Instructions for the task: Could you copy each line of the entries that contains "computer"?

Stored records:
'''

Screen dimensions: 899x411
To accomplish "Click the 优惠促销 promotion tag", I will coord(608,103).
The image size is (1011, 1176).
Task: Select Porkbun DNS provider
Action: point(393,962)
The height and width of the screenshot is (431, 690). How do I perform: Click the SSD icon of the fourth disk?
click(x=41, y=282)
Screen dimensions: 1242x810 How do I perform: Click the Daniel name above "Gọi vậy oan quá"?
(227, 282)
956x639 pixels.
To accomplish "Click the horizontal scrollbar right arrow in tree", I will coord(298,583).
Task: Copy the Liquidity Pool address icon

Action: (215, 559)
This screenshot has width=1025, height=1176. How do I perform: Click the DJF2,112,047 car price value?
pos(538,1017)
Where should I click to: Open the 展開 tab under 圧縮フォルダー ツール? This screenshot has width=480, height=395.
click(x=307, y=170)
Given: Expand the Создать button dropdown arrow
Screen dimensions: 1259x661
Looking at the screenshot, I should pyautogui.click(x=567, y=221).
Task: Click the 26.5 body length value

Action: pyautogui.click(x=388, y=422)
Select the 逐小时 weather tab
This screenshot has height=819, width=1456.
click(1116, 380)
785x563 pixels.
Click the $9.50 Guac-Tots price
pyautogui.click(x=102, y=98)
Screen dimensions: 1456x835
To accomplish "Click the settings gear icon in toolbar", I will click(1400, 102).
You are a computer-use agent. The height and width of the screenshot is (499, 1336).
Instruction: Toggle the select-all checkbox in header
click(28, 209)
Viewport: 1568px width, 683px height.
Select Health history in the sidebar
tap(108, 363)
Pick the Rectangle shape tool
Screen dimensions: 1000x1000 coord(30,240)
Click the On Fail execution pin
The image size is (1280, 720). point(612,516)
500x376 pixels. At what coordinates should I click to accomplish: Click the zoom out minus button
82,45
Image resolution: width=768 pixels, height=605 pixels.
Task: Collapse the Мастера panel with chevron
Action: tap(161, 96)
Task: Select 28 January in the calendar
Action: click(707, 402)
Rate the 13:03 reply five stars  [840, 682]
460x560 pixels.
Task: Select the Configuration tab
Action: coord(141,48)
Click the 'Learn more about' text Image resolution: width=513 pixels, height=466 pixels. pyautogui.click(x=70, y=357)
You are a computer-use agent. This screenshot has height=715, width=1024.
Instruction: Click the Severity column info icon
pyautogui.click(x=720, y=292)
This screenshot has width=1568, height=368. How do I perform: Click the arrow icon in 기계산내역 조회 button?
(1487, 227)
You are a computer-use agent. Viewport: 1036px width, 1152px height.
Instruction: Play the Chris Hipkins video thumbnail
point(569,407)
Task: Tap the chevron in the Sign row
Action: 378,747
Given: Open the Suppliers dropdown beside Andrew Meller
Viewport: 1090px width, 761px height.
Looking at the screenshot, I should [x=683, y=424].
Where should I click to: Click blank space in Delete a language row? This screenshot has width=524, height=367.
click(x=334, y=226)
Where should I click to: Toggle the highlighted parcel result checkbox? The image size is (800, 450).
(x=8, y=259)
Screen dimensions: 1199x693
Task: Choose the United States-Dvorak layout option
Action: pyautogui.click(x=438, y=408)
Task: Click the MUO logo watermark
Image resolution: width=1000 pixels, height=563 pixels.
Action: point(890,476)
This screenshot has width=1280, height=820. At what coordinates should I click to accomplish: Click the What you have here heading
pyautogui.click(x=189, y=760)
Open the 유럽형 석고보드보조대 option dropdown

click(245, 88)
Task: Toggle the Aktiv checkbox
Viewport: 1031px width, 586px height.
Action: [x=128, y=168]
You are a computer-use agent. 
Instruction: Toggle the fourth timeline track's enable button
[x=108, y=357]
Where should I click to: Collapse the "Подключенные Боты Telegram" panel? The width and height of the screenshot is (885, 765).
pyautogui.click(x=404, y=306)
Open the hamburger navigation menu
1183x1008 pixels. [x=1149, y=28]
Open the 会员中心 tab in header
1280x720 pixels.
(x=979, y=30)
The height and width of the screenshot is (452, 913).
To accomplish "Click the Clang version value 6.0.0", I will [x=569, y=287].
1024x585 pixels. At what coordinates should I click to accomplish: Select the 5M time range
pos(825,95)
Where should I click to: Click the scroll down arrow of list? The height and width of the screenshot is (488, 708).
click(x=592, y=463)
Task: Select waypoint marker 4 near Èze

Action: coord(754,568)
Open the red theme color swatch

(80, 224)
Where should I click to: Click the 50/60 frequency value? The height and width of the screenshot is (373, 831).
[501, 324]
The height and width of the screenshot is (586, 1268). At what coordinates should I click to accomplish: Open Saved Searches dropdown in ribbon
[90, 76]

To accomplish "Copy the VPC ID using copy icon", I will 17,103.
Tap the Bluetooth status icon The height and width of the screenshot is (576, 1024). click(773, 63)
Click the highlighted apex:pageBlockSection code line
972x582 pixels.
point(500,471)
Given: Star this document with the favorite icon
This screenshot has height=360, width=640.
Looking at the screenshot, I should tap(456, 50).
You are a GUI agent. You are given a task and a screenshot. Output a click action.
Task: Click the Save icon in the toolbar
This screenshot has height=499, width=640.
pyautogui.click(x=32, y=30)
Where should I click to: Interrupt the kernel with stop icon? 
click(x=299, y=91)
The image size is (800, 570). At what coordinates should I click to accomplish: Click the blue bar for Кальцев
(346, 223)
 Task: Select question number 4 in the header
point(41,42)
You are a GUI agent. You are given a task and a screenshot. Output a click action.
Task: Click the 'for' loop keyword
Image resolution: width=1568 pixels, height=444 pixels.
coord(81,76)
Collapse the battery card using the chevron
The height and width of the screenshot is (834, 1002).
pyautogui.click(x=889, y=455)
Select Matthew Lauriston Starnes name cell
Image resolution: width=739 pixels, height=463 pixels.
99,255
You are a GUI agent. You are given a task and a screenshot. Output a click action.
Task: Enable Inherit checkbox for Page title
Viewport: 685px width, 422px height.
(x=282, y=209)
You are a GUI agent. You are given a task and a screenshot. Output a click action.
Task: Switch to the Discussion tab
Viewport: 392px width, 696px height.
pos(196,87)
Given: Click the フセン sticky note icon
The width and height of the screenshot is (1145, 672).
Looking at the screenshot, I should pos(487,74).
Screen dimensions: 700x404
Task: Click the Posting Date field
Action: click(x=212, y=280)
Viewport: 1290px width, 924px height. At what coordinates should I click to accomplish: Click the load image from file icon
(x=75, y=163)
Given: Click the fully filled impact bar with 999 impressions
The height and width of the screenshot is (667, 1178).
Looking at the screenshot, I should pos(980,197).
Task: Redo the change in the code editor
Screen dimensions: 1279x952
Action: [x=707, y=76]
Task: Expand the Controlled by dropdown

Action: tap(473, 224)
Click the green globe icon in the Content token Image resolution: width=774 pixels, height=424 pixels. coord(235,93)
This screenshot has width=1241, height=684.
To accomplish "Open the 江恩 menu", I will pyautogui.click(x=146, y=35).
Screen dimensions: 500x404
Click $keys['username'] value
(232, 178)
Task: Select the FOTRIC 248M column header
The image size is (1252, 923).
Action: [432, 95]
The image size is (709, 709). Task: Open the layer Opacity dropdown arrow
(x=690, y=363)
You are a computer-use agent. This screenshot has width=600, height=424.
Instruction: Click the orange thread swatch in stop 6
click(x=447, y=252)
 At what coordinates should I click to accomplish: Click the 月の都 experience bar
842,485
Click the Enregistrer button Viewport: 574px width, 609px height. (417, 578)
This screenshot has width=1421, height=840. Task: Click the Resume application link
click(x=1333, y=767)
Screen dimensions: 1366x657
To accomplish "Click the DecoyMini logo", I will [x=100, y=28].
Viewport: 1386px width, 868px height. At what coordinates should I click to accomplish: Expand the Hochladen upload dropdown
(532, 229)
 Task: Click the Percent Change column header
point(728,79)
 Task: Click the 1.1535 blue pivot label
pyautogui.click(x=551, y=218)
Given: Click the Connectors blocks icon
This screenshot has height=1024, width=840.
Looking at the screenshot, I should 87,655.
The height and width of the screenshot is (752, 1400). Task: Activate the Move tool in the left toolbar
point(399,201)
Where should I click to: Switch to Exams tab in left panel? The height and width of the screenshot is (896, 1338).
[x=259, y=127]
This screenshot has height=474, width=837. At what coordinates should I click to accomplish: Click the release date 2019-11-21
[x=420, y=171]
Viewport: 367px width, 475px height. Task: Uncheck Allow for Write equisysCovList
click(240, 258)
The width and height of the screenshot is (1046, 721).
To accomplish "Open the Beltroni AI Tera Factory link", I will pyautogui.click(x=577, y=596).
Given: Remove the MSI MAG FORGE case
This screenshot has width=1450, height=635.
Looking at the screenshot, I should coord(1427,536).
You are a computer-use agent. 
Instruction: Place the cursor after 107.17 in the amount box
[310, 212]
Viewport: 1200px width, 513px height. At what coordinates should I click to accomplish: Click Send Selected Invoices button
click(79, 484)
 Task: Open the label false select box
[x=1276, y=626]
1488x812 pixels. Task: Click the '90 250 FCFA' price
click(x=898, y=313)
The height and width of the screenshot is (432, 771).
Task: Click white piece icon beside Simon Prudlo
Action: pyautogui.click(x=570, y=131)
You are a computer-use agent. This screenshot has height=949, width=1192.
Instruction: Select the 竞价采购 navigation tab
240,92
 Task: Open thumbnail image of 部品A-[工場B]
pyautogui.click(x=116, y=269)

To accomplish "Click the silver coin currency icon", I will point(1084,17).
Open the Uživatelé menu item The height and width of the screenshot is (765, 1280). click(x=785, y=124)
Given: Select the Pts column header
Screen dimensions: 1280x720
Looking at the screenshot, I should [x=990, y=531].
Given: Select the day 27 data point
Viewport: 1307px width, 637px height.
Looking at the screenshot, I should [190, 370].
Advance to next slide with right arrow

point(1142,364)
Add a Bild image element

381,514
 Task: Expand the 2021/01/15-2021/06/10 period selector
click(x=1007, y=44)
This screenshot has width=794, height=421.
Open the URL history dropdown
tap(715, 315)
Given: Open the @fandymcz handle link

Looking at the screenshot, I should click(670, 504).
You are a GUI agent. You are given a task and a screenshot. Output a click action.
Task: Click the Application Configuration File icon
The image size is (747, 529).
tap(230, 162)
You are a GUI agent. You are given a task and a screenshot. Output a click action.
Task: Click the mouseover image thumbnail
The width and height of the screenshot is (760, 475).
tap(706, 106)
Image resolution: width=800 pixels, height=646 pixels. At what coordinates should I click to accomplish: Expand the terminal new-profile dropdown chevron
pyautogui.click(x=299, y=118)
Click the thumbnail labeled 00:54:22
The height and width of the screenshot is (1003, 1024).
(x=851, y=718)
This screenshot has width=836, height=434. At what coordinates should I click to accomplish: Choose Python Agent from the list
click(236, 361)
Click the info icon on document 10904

'''

Exercise result:
You are a computer-use agent. The height and width of the screenshot is (499, 1336).
You are a computer-use agent. This screenshot has height=715, width=1024.
You are a computer-use agent. Viewport: 1036px width, 1152px height.
You are a computer-use agent. 
You are a computer-use agent. This screenshot has width=600, height=424.
You are a computer-use agent. 
You are a computer-use agent. This screenshot has height=949, width=1192.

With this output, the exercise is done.